Adding breadcrumbs to your website helps Google better understand your content from a hierarchical perspective.
It also aids users in understanding their current position on your website.
Breadcrumb navigation seems good for both Google and users.
But does that mean it has a direct impact on your organic search rankings?
Let’s find out.
The Claim: Breadcrumb Navigation Is a Ranking Factor
Breadcrumbs drew the attention of the SEO community when Google first added them to the search results in 2009. That was when the search engine rolled out enhancements on how site hierarchies are displayed in its search results.
Prior to the change, Google usually showed a green web address, or URL, at the bottom of each search result to let users know where they’re headed:
The green URL was replaced with a hierarchy showing the precise location of the page on the website (AKA, breadcrumbs):
Sites that already offered hierarchical breadcrumbs in their navigation benefited from this change, as their SERP listing differed from the regular search result.
As Aaron Wall explained at the time:
“Each breadcrumb is a clickable link to the associated page (which could increase traffic to the target site in some cases)…”
In the years that followed, some SEO professionals began speculating that breadcrumb navigation links could be a ranking factor.
The Evidence for Breadcrumb Navigation as a Ranking Factor
To understand how the idea of breadcrumb navigation as a ranking factor came to be, it’s important to understand how SEO pros approached it back then.
In the early 2010s, breadcrumbs were seen not only as a tool to ease website navigation but also as an internal link structure to optimize.
Josh McCoy offered this tip in his 2010 article, “What Google Thinks of Your Site:”
“To create an optimal process of breadcrumb linking, make sure you’ve applied your keyword strategy alongside the information architecture of your site content.
Your URL structure should include keyword rich and content relevant category/folder naming conventions and ensure that site content falls into the appropriate categories.”
In 2011, Catfish Comstock cited breadcrumb navigation as one of three important link structures to optimize, along with the global navigation template and “alternative link structures.”
Speculations of breadcrumbs being an SEO ranking factor surfaced in a 2012 blog post by Matt Green of Ethical SEO Consulting, titled “Breadcrumb Navigation Links as an On-Page Optimization Factor.”
“The anchor text used in links continues to be a substantial ranking factor, despite recent algorithmic updates from Google which have reportedly diluted their importance. When breadcrumb navigation is enabled on a website, it creates anchor text links on every page of the website which link back to the home page of the site.
This, ladies and gentleman, is how you can use breadcrumb links as a positive ranking factor for targeted keywords.”
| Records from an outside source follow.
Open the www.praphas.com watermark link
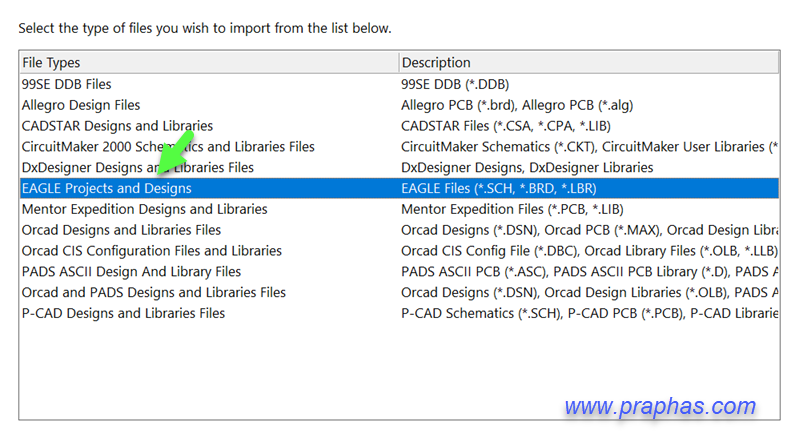click(659, 407)
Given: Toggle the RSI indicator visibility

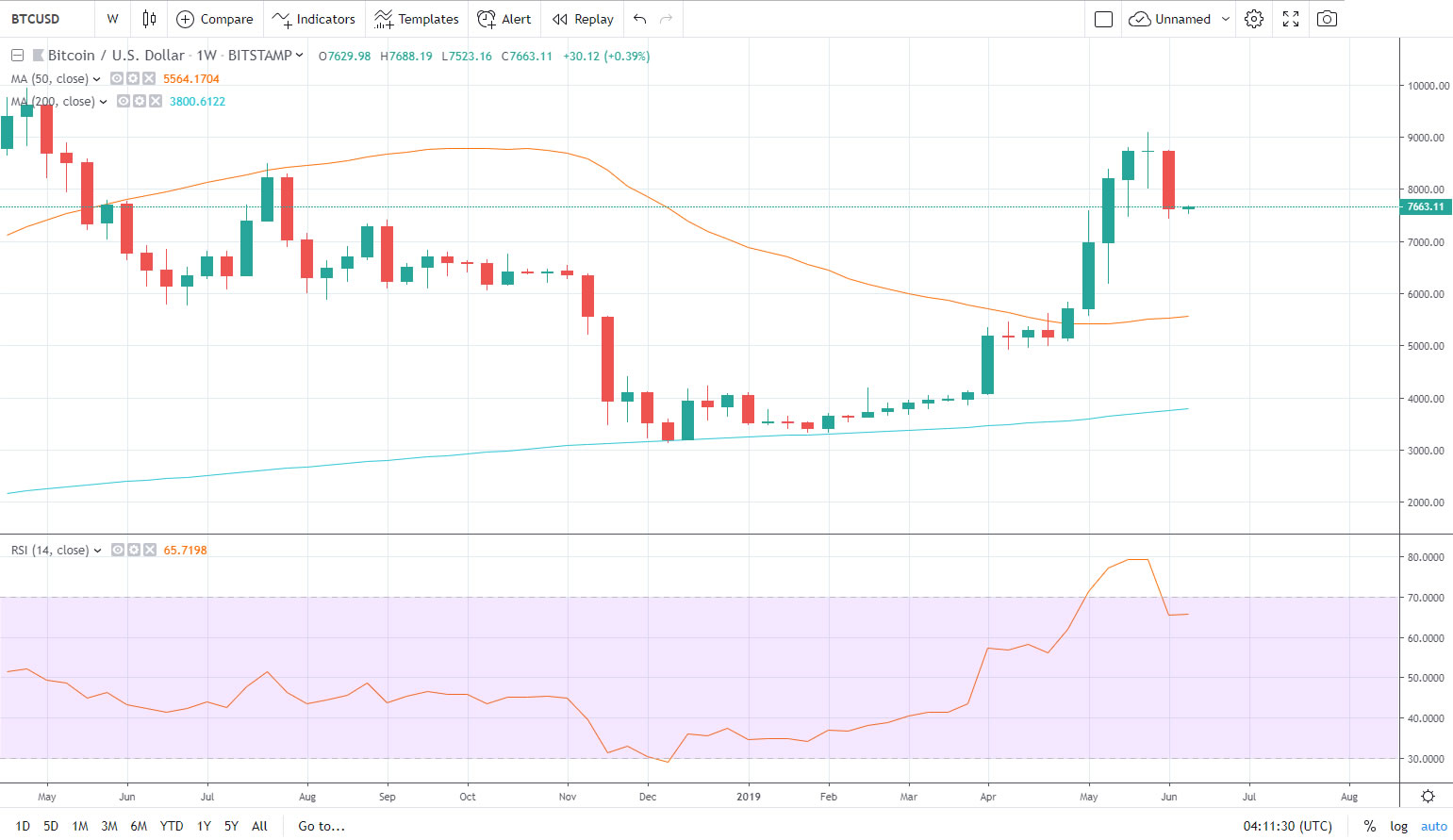Looking at the screenshot, I should [x=117, y=550].
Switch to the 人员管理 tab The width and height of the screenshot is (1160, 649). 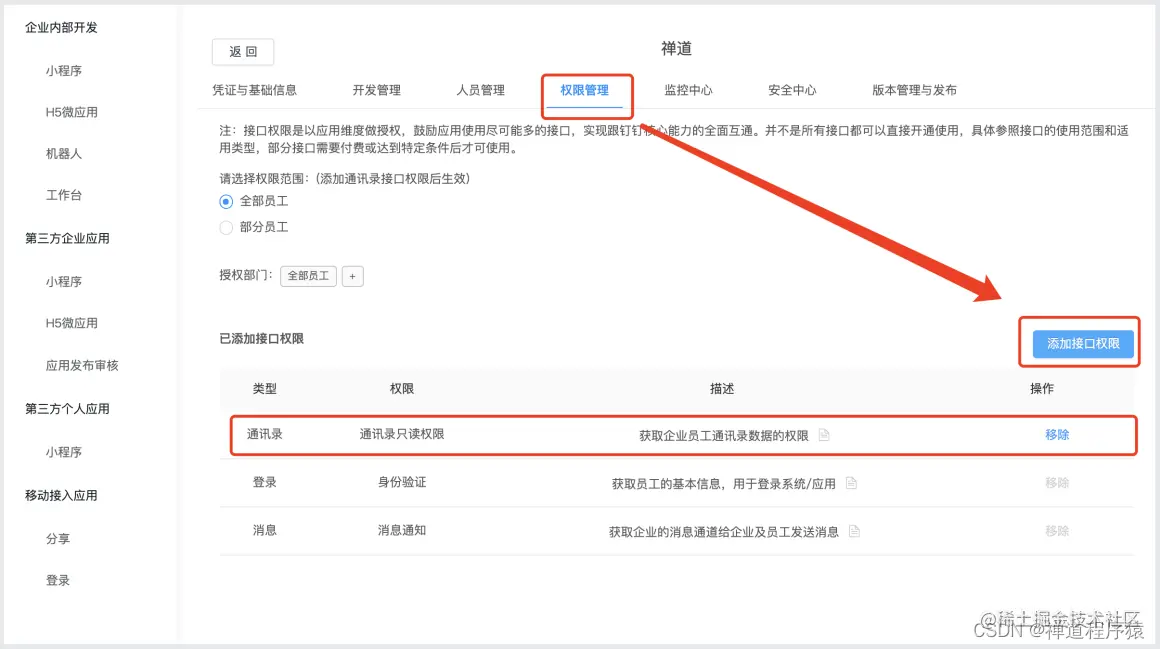481,89
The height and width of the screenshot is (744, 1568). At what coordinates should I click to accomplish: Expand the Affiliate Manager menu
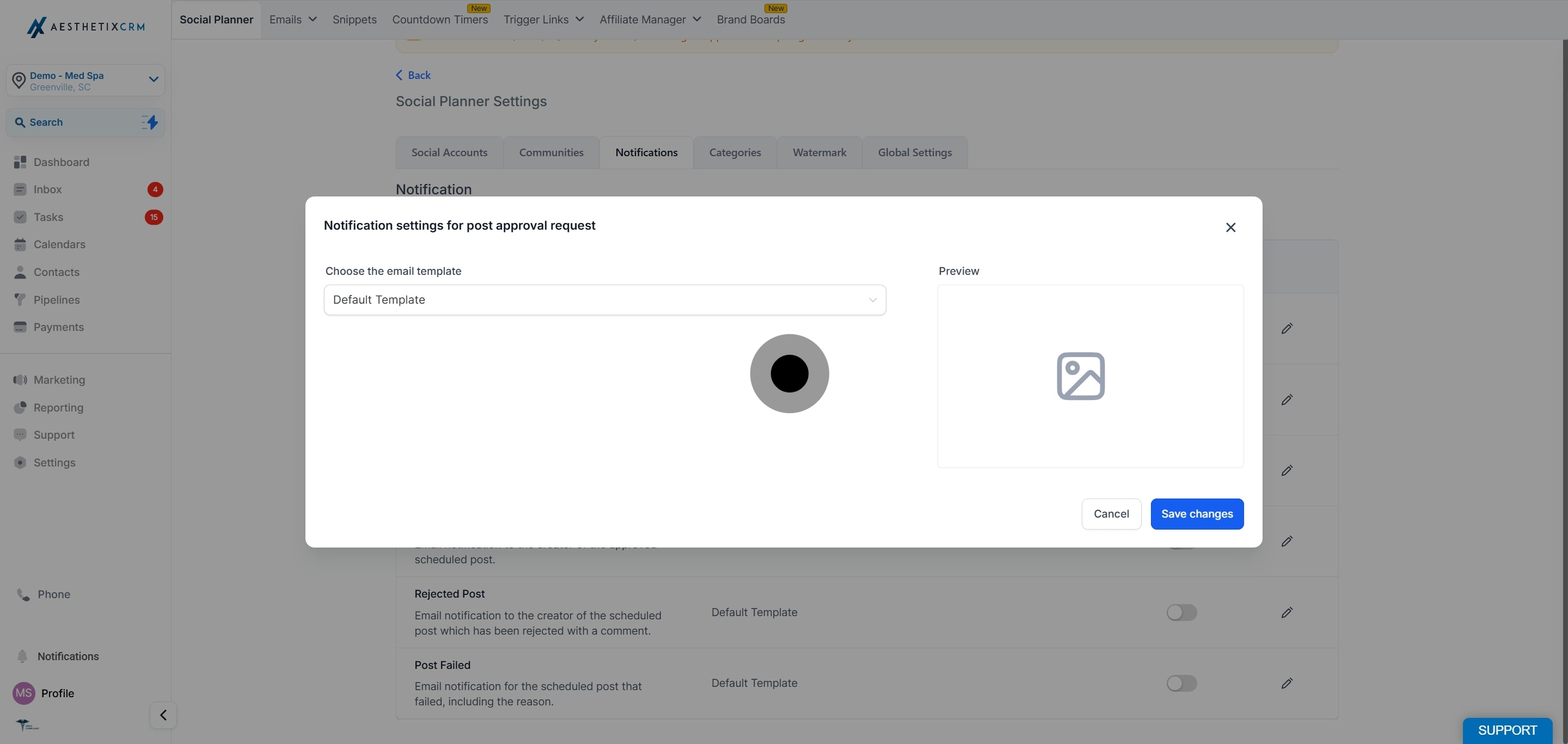click(x=650, y=20)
Brian Dean of Backlinko then included it in his list of Google’s 200 Ranking factors without offering much explanation or proof.
The Evidence Against Breadcrumb Navigation as a Ranking Factor
The way Google displays search results has evolved over the years, but Google still incorporates breadcrumbs in its SERPs.
Although Google recommends that website owners and developers implement breadcrumbs, no one from the search engine has ever gone on record to confirm that it is indeed a ranking factor.
The closest acknowledgment of Google’s stance on breadcrumb navigation is from 2017, when Google’s Gary Illyes was asked: “What’s Google’s stance on breadcrumb navigation? Do those links pass value? If so, should they?”
We likes them. We treat them as normal links in e.g. PageRank computation
— Gary 鯨理/경리 Illyes (@methode) June 22, 2017
In 2021, Google’s John Mueller tweeted that Google uses breadcrumbs for crawling (to find internal links) and for rich results (structured data). He also added that location of the breadcrumbs on a webpage “doesn’t matter for SEO.”
Breadcrumb Navigation as a Ranking Factor: Our Verdict
Breadcrumbs help provide a positive user experience to website visitors and reinforce the site’s structure for search engines.
In addition, breadcrumbs naturally build more internal links, thus pushing more PageRank to those pages. Potentially, breadcrumbs may impact CTR, though that is more of an indirect benefit.
But adding breadcrumb navigation to your website pages doesn’t guarantee any significant boost to your rankings. Plenty of websites rank quite well without using breadcrumbs.
And while Google recommends the usage of breadcrumbs to developers and website owners, this is more from a UX and usability standpoint as opposed to SEO and ranking.